*Problem description*. Using the listing below, select the lines with the word "this" and copy them.

*Data to examine*.
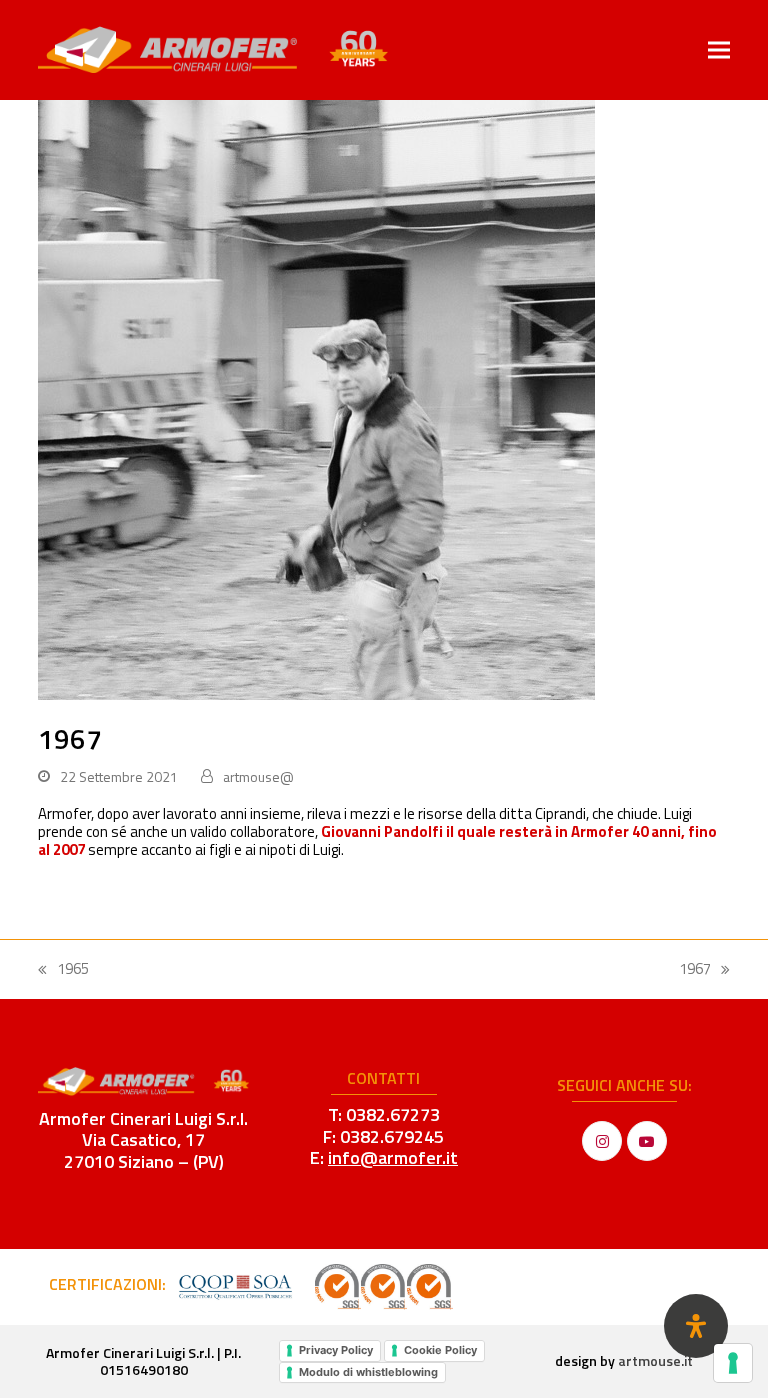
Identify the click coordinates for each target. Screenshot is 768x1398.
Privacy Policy (336, 1350)
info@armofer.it (393, 1157)
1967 (704, 969)
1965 (63, 969)
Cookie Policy (440, 1350)
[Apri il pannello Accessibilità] (696, 1326)
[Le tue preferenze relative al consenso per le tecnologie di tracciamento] (733, 1363)
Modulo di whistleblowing (368, 1372)
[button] (719, 49)
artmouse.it (655, 1360)
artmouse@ (258, 776)
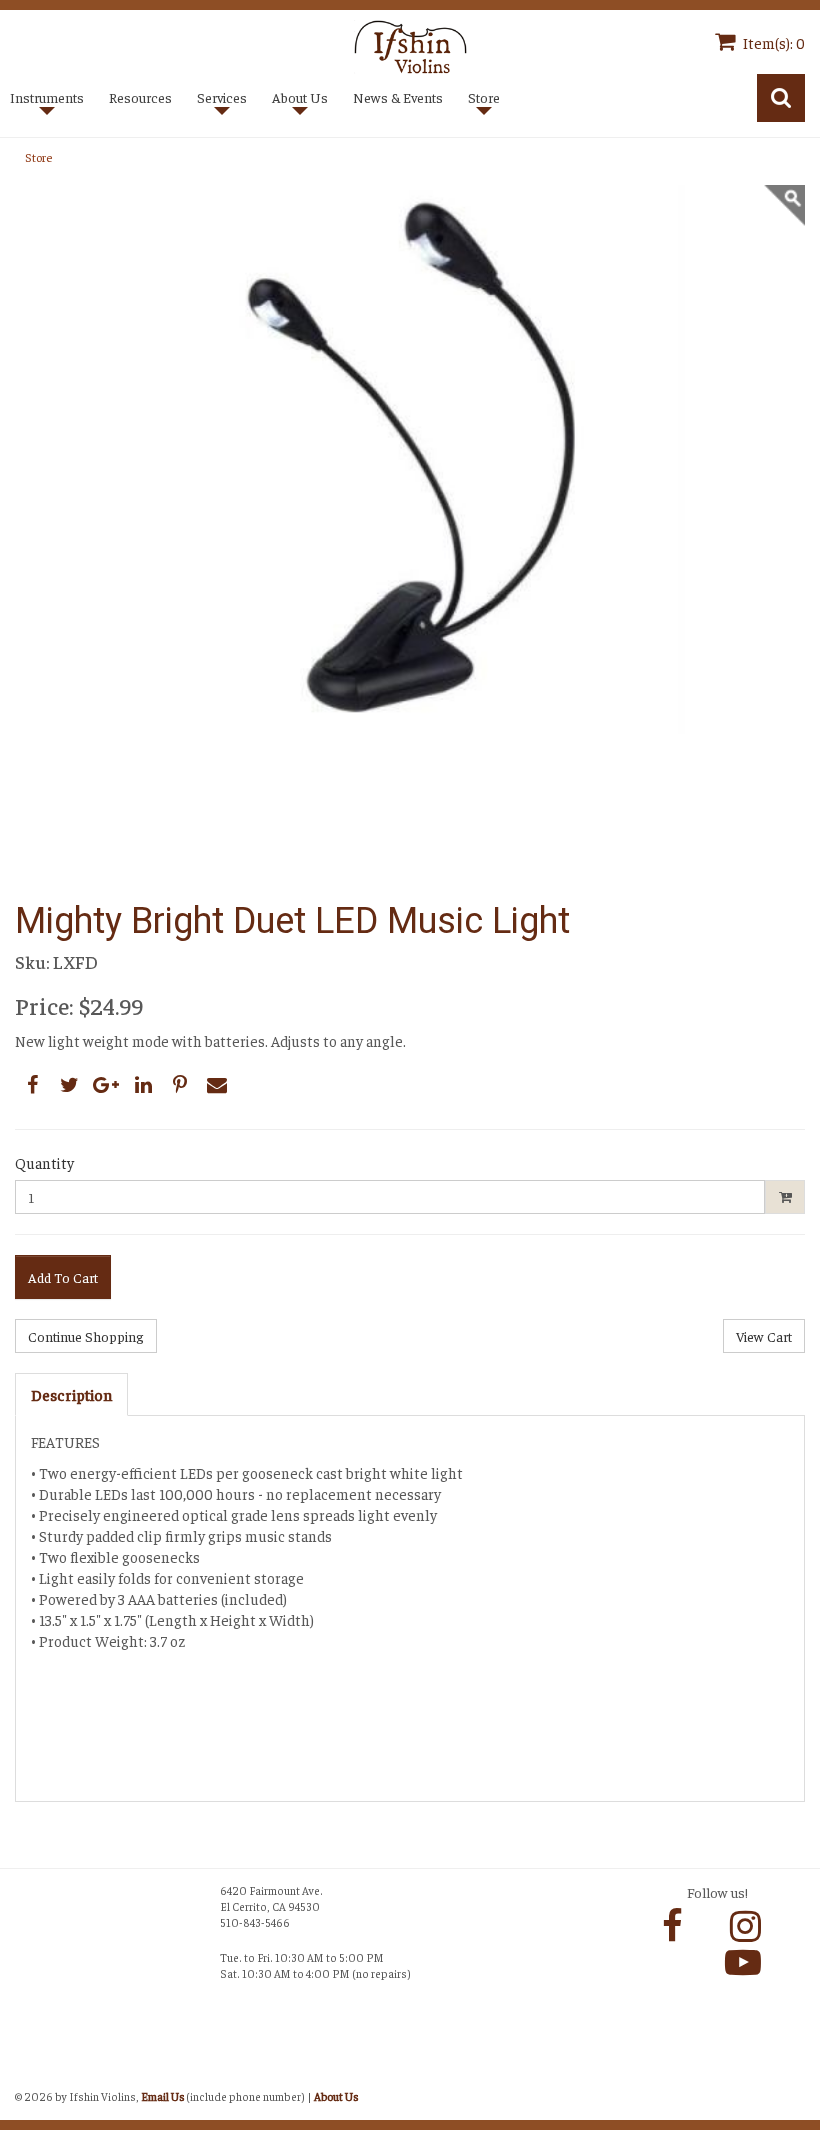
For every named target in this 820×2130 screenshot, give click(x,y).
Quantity (44, 1162)
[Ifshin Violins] (410, 44)
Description (71, 1394)
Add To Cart (63, 1277)
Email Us (162, 2096)
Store (38, 157)
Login (35, 2074)
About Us (336, 2096)
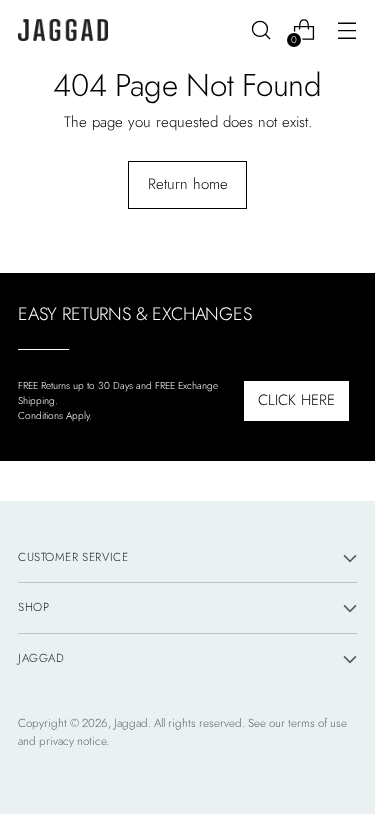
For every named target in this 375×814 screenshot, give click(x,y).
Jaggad (131, 723)
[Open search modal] (260, 30)
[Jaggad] (63, 30)
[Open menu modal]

*Solution*.
For every named target in this 820×2130 screenshot, give click(x,y).
For every named target in this 375×814 screenshot, give click(x,y).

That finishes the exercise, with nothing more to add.